David Attenborough has travelled a lot hasn’t he? He’s been to every corner of the world to document nature at its most diverse, eclectic and voluptuous. It seems the only way to cap-off an astonishing six decades of ground-breaking television broadcasting would be a trip to the moon.

Attenborough may be eighty-six-years-old and have won every honour that can be bestowed; Knighthood, Order of Merit, Fellow of this and Master of that, but those who love him still wish he could go on forever; his breathy, animated diction will one day be sorely missed.

Africa is a programme of grand eloquence, just like the continent itself. As Attenborough explains at the beginning of the first episode, it is “the world’s greatest wilderness, the only place on Earth to see the full majesty of nature.” It has deserts, rainforests, but also, “the most fertile savannahs on the planet.”

And so we see craters, snowy mountains, and hot, barren mounds. Yes, Attenborough shows still have their elements of natural comedy, the promiscuous exploits of the rhinos and the angry, Western-style show-downs of the giraffes. Turns out these giraffes, of the Hoanib River in Namibia, still have physical smack-downs for the business of not just territory, but the cool other sex. It was reminiscent of the 13th century British joust. And all over a girl.

Staying with romance, Attenborough’s cameras follow a group of rhinos at night in order to show how their day-time aggression is replaced with evening sociability. A failed attempt of one Casanova brings Attenborough’s impeccably witty line, “a girl can only put up with so much… The only way she can get rid of him is to pretend she’s asleep.”

Away from consummation though, serious nature lovers will undoubtedly admire the unique camera work Attenborough’s team have become famous for. Up-close we see leopards foraging for food, a drongo trying to outsmart a gaggle of meerkats, and a lizard daring to reach for his supper in the flies on a lion’s face.
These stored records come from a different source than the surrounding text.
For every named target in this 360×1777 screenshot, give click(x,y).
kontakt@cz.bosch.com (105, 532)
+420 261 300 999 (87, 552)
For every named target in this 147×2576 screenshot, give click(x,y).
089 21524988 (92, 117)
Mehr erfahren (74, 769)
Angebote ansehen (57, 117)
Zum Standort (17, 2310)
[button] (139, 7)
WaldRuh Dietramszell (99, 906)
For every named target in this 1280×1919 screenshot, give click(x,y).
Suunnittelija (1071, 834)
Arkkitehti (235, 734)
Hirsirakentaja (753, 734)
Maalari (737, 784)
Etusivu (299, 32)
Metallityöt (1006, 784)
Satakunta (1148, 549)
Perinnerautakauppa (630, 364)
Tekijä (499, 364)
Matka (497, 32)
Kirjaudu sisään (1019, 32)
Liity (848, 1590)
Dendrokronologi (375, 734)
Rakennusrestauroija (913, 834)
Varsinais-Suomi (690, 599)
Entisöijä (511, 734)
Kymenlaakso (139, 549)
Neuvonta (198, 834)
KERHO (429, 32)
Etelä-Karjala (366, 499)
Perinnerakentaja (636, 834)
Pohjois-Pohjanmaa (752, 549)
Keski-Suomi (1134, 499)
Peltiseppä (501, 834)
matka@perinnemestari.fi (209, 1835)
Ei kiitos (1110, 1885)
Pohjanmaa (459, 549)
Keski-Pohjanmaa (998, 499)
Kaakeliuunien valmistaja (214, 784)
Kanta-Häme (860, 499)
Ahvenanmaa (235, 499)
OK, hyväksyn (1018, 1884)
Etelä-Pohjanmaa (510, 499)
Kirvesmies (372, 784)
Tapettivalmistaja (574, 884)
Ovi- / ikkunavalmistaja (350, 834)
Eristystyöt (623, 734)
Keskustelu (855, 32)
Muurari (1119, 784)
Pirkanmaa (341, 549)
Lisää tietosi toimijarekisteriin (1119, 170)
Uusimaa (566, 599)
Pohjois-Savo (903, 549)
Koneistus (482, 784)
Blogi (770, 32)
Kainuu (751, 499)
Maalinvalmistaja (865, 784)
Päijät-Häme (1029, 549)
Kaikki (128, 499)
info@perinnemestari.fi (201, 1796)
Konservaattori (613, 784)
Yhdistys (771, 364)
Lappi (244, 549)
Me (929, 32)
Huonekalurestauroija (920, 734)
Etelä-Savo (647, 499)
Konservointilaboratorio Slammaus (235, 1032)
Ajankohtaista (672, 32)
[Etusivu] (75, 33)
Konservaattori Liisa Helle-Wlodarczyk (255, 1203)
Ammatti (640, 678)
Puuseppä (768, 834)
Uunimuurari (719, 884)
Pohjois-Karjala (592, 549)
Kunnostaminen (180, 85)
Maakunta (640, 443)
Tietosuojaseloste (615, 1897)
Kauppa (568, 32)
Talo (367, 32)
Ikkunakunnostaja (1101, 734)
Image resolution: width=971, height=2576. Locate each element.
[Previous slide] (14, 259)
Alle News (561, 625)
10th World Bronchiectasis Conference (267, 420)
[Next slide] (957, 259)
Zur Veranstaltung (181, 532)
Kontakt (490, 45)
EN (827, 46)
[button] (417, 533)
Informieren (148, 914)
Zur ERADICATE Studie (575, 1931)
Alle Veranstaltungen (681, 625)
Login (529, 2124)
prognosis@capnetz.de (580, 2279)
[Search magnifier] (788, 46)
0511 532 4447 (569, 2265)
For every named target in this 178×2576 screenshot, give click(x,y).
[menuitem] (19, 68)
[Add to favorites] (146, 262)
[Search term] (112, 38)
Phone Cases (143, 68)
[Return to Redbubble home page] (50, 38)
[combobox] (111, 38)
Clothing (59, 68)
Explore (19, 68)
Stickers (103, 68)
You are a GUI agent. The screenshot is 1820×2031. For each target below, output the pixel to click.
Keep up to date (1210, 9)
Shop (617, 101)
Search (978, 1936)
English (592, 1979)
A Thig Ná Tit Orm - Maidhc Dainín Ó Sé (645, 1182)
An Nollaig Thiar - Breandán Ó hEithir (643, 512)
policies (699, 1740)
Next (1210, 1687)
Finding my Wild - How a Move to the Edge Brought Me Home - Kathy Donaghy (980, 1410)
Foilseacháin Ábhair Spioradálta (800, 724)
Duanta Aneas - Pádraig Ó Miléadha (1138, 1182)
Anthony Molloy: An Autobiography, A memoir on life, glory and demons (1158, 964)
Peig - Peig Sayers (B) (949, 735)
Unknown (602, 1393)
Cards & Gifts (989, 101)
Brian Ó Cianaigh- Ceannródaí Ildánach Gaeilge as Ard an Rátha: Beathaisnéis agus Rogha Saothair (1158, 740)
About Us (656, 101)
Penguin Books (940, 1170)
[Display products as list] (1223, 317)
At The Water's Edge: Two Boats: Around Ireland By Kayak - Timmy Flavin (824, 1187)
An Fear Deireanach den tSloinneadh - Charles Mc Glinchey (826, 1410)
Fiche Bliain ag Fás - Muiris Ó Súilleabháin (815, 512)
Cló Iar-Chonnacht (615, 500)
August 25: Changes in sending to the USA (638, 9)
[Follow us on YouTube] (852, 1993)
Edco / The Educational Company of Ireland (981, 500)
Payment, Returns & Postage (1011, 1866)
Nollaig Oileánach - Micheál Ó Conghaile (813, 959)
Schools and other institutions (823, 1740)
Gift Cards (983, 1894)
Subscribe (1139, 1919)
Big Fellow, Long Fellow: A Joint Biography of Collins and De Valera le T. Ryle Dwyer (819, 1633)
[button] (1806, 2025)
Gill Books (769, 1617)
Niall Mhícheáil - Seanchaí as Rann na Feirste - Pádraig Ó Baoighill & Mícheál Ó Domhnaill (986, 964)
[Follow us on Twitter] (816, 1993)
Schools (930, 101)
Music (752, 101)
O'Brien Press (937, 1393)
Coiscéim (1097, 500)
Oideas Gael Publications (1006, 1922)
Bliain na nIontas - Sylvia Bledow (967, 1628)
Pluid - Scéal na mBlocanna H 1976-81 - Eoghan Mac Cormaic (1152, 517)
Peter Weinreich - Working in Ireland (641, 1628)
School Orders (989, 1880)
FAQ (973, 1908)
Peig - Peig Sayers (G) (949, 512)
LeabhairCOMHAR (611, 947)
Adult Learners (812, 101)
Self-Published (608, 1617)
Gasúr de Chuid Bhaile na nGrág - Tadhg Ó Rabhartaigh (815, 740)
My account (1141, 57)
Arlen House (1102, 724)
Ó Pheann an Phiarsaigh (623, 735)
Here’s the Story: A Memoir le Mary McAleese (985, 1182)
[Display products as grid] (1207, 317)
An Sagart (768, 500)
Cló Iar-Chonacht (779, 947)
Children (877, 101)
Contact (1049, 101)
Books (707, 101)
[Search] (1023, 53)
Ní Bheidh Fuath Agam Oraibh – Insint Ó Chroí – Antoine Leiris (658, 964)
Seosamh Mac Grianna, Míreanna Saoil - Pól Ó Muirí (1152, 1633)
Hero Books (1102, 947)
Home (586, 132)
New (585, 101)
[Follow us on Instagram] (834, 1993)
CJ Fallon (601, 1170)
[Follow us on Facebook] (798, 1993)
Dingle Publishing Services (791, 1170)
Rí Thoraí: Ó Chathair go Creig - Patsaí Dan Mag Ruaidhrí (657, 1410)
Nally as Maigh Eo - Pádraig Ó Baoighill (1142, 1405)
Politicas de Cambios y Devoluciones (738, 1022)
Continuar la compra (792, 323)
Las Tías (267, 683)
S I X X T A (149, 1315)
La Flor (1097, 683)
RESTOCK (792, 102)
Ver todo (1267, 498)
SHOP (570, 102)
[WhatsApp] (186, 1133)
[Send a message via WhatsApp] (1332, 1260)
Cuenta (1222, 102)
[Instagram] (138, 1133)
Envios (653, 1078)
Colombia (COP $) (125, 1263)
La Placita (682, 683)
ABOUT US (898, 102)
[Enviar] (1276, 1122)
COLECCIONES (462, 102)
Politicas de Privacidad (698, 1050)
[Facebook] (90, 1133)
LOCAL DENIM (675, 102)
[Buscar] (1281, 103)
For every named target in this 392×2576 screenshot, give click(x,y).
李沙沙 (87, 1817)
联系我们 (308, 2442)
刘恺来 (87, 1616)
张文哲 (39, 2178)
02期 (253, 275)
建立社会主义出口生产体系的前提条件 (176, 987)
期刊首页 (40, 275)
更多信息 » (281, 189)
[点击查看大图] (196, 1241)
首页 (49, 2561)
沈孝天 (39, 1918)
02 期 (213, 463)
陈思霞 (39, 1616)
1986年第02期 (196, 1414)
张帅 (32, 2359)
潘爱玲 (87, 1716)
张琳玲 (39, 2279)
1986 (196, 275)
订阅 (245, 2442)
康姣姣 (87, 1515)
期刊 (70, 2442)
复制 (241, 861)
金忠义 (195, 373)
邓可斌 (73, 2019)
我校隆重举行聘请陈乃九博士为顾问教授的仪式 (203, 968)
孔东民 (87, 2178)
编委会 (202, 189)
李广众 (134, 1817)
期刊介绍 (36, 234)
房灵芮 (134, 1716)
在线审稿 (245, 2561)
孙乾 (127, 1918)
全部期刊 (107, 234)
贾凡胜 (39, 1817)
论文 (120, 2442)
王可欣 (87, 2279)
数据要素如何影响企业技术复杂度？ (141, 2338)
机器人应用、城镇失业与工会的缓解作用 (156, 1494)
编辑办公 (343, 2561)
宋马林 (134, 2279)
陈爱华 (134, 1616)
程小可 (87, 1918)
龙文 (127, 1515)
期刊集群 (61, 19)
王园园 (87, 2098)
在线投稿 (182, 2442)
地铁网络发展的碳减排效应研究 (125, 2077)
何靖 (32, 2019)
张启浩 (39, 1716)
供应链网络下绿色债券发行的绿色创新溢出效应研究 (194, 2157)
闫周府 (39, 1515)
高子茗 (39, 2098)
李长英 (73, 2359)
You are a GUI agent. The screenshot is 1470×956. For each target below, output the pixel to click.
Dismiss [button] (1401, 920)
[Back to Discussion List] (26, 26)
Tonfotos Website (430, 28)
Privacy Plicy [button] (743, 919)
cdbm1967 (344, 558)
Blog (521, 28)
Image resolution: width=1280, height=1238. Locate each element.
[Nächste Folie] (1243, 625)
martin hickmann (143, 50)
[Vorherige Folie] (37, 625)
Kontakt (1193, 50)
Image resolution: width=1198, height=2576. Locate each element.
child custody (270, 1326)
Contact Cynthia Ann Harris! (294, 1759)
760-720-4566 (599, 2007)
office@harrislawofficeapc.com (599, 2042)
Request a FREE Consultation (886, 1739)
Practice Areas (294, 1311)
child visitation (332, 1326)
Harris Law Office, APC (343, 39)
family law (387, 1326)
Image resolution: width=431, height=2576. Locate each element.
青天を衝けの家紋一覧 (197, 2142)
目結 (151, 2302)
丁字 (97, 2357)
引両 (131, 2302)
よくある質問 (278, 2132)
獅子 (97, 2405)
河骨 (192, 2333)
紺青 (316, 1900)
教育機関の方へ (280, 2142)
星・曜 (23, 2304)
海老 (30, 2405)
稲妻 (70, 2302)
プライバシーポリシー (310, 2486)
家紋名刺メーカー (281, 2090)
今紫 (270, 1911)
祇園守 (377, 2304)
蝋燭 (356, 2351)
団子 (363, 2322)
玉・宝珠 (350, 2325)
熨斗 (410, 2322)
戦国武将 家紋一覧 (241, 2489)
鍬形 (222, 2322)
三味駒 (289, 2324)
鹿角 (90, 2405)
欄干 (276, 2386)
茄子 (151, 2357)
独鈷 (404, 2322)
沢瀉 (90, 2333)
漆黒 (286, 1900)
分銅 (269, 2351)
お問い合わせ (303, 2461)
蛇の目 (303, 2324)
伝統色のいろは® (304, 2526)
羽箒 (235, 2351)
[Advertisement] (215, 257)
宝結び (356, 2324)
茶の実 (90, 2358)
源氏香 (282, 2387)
It is truly breath-taking stuff; the photography consisting of stunning, slow-motion scenes which rely on none of the overblown Hollywood techniques. Instead Africa is another example of a beautifully subtle spectacle, void of the artificial tension that has come to ruin much else on television. Educational, exciting and full of quirkiness, Attenborough hits the nail on the head in his introduction to this wonderful new programme: “There’s nowhere in the world wildlife puts on a greater show.”

 

Africa is on BBC One on Wednesdays at 9pm.